#### [Instructions for the task]
The task calls for an exact retyping of the lines from the one holding "Where should I" through the end of the listing, with pictures omitted and nothing added.

#### [Input]
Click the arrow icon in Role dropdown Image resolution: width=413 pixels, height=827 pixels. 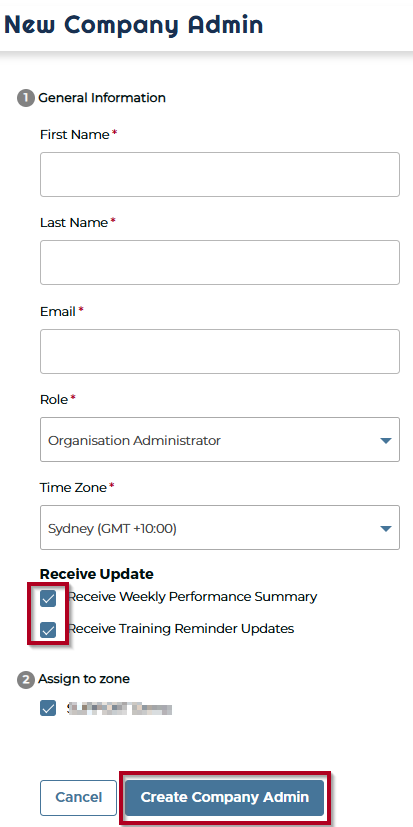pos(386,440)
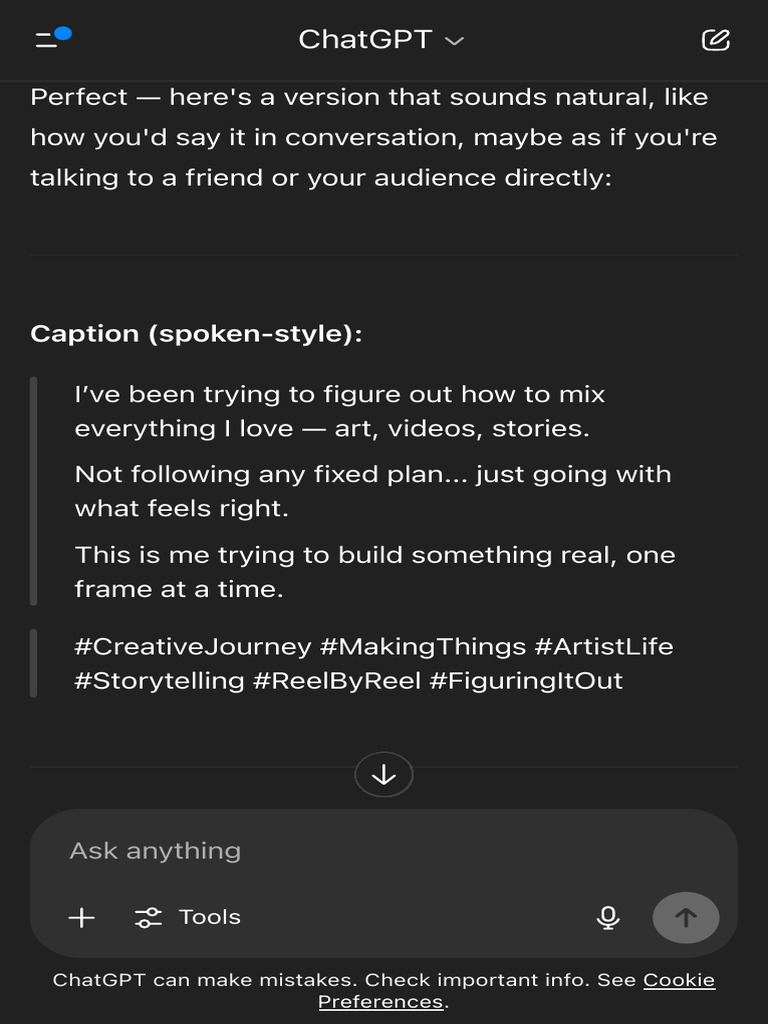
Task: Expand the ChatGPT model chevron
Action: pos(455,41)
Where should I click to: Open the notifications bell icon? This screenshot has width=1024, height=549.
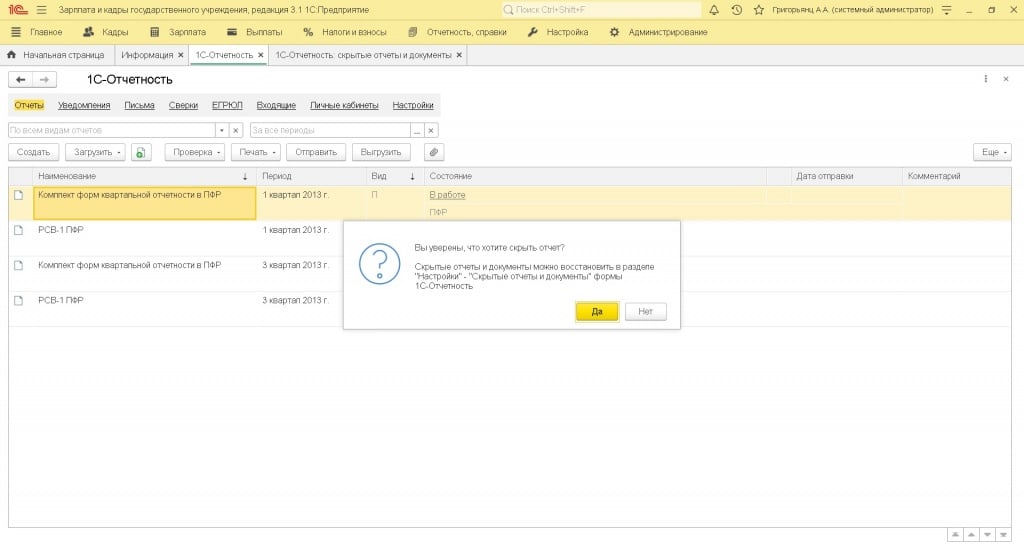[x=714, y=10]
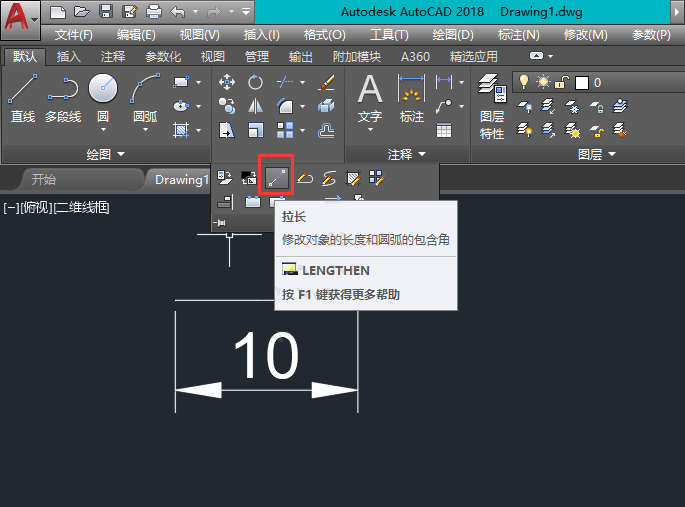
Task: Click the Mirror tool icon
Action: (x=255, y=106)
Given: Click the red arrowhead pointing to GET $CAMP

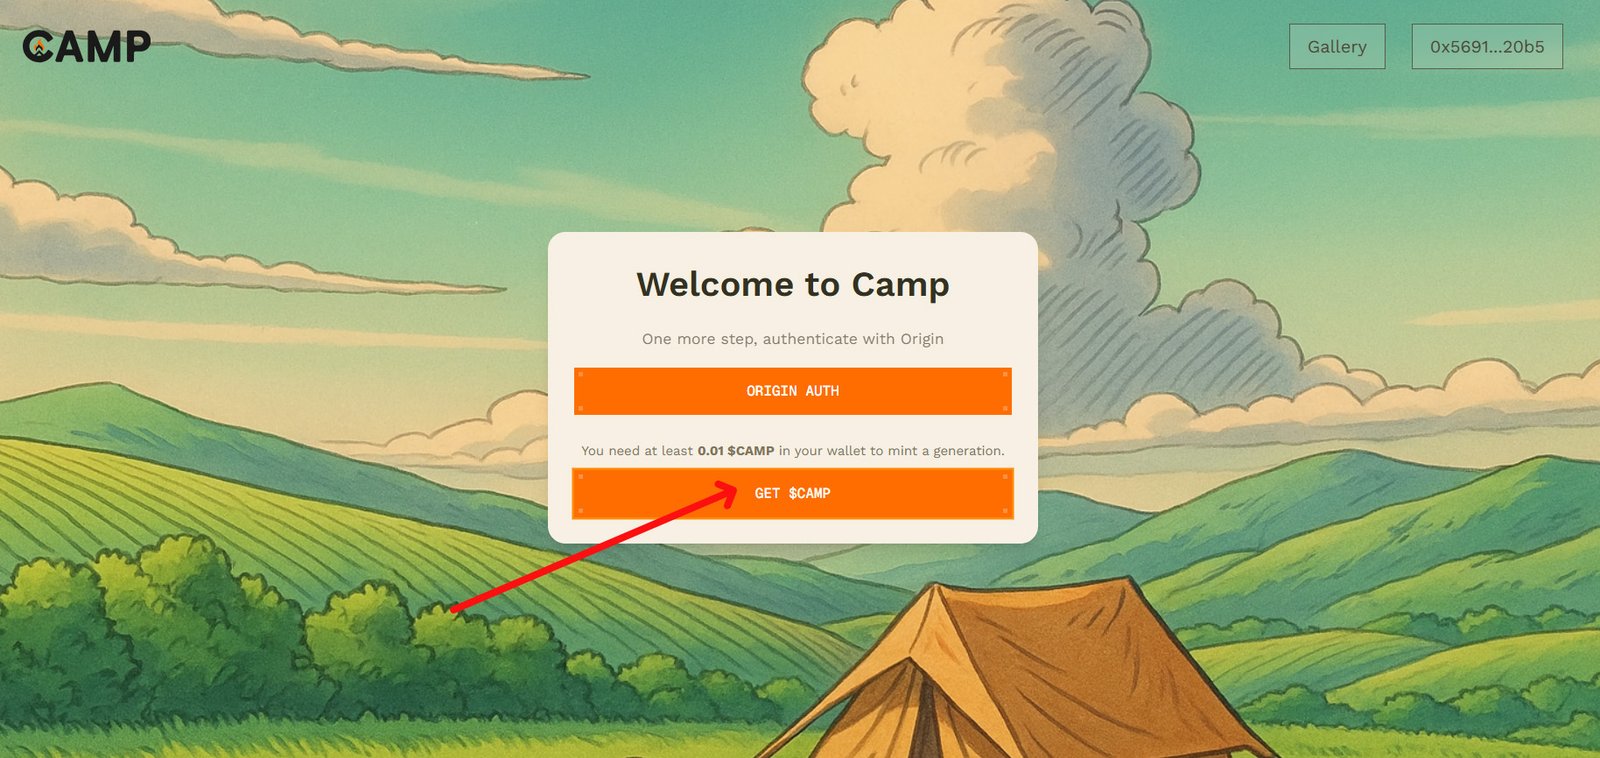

#### [Result of the task]
Where should I click to: Open the notifications bell icon? This screenshot has width=1024, height=549.
[x=714, y=10]
Task: Click the Mirror tool icon
Action: (x=255, y=106)
Given: Click the red arrowhead pointing to GET $CAMP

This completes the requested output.